++++ DATA SECTION

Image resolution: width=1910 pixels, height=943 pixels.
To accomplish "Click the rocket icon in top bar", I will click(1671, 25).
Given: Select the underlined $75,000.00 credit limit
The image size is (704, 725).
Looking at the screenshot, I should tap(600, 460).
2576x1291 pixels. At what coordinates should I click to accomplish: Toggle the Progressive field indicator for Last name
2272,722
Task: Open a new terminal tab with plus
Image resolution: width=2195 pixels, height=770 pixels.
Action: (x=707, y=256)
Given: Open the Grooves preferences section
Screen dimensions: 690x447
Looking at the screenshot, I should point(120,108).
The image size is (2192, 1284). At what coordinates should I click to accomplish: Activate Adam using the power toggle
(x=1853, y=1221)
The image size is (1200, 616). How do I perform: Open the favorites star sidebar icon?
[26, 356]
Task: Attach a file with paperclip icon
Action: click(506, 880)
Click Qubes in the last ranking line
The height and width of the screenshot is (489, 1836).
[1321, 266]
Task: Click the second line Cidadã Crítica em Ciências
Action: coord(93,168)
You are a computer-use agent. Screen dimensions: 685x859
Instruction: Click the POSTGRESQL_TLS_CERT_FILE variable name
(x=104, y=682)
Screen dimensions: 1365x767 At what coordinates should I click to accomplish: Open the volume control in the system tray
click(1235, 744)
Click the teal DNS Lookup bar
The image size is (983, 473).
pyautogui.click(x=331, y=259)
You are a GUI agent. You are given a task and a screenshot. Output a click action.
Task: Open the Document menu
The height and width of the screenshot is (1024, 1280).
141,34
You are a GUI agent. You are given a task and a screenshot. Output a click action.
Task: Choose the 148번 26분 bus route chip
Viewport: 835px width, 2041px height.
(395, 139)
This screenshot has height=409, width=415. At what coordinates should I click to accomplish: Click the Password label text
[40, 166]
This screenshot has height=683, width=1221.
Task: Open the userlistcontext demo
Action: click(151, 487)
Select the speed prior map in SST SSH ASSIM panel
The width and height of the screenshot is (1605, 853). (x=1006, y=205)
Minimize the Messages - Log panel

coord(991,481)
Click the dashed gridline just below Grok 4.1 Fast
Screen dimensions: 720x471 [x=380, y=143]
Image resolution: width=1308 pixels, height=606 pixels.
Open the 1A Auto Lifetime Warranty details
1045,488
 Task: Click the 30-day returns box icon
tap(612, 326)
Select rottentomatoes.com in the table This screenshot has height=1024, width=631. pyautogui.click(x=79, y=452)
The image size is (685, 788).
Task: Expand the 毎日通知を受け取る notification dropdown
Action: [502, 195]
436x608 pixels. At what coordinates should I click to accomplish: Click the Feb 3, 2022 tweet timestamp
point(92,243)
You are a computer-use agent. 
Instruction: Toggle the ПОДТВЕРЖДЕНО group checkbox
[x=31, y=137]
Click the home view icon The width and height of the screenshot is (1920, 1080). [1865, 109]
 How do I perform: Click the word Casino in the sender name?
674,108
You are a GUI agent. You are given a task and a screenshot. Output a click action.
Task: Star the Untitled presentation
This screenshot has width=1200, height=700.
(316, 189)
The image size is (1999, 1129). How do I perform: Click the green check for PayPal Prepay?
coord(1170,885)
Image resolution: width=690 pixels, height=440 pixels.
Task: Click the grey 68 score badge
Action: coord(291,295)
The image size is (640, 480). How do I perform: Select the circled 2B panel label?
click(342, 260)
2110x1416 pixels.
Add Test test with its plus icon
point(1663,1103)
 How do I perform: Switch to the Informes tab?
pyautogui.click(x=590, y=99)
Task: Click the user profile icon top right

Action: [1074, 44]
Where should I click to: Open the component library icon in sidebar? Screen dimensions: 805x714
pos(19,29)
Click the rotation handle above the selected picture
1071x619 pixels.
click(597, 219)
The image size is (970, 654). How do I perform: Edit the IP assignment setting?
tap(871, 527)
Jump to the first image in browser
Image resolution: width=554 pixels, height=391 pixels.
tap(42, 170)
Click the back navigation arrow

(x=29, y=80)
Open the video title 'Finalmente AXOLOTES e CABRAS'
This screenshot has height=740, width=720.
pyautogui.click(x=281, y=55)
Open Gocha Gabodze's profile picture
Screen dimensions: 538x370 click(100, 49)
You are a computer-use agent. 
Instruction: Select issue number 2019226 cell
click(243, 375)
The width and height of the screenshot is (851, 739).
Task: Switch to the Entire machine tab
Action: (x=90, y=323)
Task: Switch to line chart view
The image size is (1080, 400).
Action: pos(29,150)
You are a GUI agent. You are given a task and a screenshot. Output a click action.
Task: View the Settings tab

++++++++

EXERCISE AIM: Copy verbatim the portion of the records above that starts at their first line and ends with the line containing "Looking at the screenshot, I should point(120,108).", including both ends.

RESULT OF THIS EXERCISE:
Image resolution: width=1910 pixels, height=943 pixels.
To accomplish "Click the rocket icon in top bar", I will click(1671, 25).
Given: Select the underlined $75,000.00 credit limit
The image size is (704, 725).
Looking at the screenshot, I should tap(600, 460).
2576x1291 pixels. At what coordinates should I click to accomplish: Toggle the Progressive field indicator for Last name
2272,722
Task: Open a new terminal tab with plus
Image resolution: width=2195 pixels, height=770 pixels.
Action: (x=707, y=256)
Given: Open the Grooves preferences section
Screen dimensions: 690x447
Looking at the screenshot, I should point(120,108).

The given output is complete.